### Supplied records

----------

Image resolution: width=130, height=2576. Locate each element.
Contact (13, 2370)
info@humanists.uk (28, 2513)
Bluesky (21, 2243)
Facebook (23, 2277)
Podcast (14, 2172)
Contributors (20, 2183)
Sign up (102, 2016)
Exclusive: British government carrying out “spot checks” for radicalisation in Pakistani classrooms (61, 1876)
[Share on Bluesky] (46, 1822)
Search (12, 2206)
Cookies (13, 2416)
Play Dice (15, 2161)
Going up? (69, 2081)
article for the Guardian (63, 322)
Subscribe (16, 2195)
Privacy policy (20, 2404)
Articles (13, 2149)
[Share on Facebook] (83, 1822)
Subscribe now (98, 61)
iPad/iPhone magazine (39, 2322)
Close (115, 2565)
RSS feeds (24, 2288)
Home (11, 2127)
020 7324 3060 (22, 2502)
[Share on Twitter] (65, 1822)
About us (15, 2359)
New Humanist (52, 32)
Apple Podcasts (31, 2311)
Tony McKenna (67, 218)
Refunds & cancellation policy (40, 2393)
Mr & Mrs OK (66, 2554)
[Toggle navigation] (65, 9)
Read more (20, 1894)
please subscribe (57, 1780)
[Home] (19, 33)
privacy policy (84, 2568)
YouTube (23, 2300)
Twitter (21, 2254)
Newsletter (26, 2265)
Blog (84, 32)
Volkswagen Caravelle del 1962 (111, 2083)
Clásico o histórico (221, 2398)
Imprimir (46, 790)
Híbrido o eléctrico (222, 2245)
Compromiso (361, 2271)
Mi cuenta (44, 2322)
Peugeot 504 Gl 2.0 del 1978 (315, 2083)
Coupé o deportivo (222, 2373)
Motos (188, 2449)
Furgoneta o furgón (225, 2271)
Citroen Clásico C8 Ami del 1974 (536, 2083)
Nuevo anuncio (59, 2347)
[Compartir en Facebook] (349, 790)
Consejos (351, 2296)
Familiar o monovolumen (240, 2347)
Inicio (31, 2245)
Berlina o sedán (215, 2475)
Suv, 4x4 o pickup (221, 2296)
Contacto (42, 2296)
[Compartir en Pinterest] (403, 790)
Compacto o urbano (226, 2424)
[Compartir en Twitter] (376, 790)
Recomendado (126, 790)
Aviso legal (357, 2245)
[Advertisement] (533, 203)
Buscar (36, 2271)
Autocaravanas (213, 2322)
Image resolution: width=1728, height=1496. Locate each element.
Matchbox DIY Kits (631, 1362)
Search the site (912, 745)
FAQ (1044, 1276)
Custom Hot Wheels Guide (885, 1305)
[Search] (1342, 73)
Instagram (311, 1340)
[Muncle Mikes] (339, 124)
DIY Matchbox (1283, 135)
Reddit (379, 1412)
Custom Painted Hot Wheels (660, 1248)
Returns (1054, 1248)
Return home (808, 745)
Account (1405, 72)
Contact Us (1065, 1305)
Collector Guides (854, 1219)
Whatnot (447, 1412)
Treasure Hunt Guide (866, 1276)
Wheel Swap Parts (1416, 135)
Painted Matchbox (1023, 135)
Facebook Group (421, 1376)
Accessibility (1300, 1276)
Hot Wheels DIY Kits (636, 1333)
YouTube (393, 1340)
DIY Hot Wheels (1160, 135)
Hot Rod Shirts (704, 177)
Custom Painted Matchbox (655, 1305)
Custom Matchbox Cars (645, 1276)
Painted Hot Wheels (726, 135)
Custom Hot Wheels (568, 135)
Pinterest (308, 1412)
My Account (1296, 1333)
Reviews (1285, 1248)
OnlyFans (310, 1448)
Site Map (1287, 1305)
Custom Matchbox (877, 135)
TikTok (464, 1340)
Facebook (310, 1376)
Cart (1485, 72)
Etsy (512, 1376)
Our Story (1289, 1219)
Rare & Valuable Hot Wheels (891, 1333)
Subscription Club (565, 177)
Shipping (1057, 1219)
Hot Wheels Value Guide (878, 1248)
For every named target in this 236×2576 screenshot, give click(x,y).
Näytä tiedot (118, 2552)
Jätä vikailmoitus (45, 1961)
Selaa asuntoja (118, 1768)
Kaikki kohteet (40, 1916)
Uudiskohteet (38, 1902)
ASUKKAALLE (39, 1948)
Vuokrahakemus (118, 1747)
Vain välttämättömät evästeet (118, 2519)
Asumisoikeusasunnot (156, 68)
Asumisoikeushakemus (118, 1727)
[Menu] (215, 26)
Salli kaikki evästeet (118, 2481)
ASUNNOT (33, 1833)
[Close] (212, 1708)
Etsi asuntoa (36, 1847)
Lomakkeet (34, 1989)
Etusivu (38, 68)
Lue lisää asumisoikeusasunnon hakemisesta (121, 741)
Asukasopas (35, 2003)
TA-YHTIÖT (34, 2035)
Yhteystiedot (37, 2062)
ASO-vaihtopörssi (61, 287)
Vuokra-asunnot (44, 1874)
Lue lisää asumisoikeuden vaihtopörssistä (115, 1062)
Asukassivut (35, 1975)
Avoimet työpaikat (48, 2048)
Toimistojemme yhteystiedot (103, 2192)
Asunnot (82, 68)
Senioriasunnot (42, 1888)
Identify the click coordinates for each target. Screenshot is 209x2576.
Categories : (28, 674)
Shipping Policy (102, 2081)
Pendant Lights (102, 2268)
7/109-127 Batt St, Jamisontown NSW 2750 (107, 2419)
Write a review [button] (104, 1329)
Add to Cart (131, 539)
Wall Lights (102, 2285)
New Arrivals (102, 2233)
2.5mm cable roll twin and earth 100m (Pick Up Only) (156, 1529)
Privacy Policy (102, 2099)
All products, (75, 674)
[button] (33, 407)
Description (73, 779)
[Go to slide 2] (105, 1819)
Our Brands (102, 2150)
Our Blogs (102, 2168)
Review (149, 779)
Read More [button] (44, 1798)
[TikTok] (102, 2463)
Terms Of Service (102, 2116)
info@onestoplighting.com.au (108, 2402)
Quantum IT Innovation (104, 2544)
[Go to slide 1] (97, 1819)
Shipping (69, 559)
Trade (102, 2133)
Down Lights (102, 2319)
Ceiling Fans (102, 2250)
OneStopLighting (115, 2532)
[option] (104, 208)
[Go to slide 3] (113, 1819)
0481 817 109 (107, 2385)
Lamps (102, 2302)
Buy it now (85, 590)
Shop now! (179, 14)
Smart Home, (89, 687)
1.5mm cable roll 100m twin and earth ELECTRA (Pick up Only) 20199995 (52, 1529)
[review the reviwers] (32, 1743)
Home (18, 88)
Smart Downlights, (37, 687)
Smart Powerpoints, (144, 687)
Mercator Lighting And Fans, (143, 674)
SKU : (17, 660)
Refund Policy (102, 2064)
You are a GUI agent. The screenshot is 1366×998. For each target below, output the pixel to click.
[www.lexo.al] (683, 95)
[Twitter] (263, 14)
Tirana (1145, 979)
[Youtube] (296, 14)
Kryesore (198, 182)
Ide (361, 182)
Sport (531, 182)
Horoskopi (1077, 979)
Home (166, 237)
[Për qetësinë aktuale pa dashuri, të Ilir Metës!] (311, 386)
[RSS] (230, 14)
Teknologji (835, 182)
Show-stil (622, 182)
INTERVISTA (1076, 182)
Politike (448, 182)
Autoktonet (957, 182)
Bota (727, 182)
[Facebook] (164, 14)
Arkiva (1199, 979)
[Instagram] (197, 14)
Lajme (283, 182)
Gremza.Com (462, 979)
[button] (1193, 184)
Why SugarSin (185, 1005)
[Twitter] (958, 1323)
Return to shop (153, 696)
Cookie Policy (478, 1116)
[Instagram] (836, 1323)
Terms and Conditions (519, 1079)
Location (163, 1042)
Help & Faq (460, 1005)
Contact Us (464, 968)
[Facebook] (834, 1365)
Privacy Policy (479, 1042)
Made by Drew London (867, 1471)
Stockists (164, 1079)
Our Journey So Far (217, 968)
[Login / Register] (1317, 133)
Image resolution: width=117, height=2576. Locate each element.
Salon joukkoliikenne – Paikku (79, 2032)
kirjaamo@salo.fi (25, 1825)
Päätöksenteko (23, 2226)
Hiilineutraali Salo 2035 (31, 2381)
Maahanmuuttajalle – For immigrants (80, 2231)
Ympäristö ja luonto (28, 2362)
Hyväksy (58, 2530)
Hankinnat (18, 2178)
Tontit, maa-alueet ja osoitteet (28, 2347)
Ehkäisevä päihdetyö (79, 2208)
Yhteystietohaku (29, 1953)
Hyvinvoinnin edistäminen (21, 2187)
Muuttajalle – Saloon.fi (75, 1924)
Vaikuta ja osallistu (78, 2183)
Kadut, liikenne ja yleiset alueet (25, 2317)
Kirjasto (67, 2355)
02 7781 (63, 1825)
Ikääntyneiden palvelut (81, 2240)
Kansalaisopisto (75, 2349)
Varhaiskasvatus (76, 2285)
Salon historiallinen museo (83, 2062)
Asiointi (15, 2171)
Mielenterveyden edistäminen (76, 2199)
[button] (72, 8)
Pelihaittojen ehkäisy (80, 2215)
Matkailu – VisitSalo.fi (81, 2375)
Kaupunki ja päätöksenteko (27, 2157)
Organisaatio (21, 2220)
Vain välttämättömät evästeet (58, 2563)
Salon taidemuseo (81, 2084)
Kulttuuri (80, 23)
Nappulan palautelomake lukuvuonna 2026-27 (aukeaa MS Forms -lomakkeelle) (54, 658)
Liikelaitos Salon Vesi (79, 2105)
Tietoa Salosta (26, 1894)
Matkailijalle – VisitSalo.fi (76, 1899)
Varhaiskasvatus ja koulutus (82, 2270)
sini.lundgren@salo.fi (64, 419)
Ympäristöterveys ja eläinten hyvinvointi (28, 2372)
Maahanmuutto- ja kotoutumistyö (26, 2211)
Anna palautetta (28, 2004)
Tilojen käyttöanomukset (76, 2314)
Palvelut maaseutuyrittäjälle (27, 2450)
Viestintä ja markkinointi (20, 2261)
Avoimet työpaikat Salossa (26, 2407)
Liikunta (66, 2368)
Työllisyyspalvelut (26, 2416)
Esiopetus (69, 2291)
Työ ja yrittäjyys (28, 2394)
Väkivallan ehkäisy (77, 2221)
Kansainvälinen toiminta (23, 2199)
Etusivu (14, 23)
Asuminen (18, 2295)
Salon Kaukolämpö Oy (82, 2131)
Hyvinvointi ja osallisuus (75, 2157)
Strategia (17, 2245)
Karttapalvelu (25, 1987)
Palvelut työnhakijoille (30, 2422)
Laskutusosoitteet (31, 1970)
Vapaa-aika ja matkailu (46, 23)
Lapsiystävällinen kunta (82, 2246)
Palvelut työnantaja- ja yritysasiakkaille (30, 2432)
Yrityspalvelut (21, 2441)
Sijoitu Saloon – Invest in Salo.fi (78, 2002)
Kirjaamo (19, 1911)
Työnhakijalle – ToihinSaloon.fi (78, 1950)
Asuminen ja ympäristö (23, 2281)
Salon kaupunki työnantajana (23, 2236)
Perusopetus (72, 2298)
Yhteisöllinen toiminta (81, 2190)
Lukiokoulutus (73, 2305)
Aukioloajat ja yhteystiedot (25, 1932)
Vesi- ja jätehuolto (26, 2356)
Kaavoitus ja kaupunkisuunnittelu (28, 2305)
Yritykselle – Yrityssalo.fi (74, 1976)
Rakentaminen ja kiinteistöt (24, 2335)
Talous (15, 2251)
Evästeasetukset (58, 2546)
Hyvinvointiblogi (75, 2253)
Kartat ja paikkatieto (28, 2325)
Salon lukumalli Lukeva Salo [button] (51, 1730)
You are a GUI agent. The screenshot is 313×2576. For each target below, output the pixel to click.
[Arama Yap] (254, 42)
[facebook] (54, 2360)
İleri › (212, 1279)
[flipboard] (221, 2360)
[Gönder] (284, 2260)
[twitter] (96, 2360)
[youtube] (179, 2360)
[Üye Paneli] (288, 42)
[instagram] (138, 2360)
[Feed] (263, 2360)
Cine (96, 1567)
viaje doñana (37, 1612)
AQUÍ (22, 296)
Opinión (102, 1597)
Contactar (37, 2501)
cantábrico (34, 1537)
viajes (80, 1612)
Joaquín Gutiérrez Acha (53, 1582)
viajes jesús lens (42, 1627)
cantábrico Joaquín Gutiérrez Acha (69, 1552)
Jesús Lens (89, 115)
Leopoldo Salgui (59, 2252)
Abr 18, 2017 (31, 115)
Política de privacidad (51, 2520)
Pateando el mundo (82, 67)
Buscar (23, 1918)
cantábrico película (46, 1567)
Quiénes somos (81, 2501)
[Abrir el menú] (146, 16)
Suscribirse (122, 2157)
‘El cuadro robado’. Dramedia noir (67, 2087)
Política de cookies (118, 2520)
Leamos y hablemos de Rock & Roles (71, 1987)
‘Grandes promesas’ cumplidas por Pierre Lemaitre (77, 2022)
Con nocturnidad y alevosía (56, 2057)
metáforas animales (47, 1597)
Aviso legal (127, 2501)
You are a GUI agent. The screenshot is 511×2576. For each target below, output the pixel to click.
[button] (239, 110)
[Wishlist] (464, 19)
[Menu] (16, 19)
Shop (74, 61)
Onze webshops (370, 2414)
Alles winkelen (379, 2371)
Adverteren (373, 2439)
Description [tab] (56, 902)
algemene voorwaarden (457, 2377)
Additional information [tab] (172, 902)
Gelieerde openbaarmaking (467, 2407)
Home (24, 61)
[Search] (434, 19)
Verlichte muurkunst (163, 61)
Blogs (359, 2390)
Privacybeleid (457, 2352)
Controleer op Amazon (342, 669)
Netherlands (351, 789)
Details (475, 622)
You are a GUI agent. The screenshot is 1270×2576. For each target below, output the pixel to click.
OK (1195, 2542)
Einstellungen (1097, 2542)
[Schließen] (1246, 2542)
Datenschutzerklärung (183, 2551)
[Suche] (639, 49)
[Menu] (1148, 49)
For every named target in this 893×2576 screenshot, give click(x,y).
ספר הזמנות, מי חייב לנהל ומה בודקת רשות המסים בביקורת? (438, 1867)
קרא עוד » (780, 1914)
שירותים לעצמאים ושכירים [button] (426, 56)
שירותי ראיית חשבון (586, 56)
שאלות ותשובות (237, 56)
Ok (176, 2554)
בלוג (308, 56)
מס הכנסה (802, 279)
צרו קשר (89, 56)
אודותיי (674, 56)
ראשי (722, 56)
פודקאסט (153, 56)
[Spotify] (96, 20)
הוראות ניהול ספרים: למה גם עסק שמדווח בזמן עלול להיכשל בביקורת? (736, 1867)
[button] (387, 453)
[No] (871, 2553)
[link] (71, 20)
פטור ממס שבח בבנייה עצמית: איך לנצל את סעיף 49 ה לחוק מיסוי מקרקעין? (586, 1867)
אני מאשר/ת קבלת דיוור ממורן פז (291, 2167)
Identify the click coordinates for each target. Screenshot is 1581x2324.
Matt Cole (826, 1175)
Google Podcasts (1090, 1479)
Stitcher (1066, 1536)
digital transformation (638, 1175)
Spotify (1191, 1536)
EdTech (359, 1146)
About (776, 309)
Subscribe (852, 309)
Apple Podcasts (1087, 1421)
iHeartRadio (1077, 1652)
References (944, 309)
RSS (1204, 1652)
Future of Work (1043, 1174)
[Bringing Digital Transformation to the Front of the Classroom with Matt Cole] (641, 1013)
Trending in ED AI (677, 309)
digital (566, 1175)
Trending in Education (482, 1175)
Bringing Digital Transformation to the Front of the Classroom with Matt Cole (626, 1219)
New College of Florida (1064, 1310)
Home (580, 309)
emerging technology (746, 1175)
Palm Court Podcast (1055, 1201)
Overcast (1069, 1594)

----------

### Activity
Quote exactly the lines running from the start of the listing above through the line where "Sign up (102, 2016)" is found, and output no other lines.

### Result for this exercise
Image resolution: width=130, height=2576. Locate each element.
Contact (13, 2370)
info@humanists.uk (28, 2513)
Bluesky (21, 2243)
Facebook (23, 2277)
Podcast (14, 2172)
Contributors (20, 2183)
Sign up (102, 2016)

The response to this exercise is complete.